+++ Source passage +++

I’m not quite sure how our meeting came about. Maybe I was in one of those moods in a games shop one day when I was itching to find something to play on my new handheld system, and found myself lured into the box-art. I hate admitting defeat to commercialism and their dirty tactics, but it worked like a charm, love at first sight if you will. I’ve grown up on Harvest Moon, a series that I hold in high regard, and so it’s second nature to pause and reflect on what needs to be done. Only Lost in Blue is so much more complex but entirely more relaxing.
My favourite little farming game keeps pushing players forward, with the only reprieve being the pause button. There are crops to buy, plant and then water, girls to woo with expensive gifts and conversations, power berries to locate, money to make and a host of many other side quests to keep your attention as the day quickly turns to night. Time, as they say, waits for no man. And the same applies to Lost in Blue; there’s water to collect, food to gather, an island to explore, all within strict time restraints. To the unsuspecting gamer this island of paradise set in hell is an impossible mission, but it’s only when you get into the mindset of a survivor and set yourself stringent rules that the game opens up and swallows your time.

+++

## What the exercise asks
Quote the part of the Lost in Blue passage that opens with the words containing "My favourite little" and closes with "swallows your time.", word for word. The lines after the passage are separate material.

+++ Material provided +++

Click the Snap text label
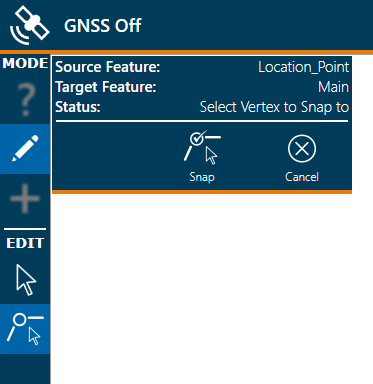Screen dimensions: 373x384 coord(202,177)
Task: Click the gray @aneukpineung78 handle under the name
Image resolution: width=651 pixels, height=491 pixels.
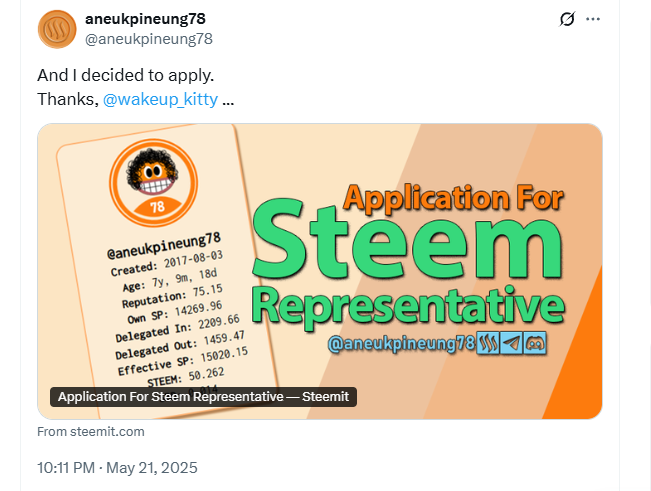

+++

## Task result
My favourite little farming game keeps pushing players forward, with the only reprieve being the pause button. There are crops to buy, plant and then water, girls to woo with expensive gifts and conversations, power berries to locate, money to make and a host of many other side quests to keep your attention as the day quickly turns to night. Time, as they say, waits for no man. And the same applies to Lost in Blue; there’s water to collect, food to gather, an island to explore, all within strict time restraints. To the unsuspecting gamer this island of paradise set in hell is an impossible mission, but it’s only when you get into the mindset of a survivor and set yourself stringent rules that the game opens up and swallows your time.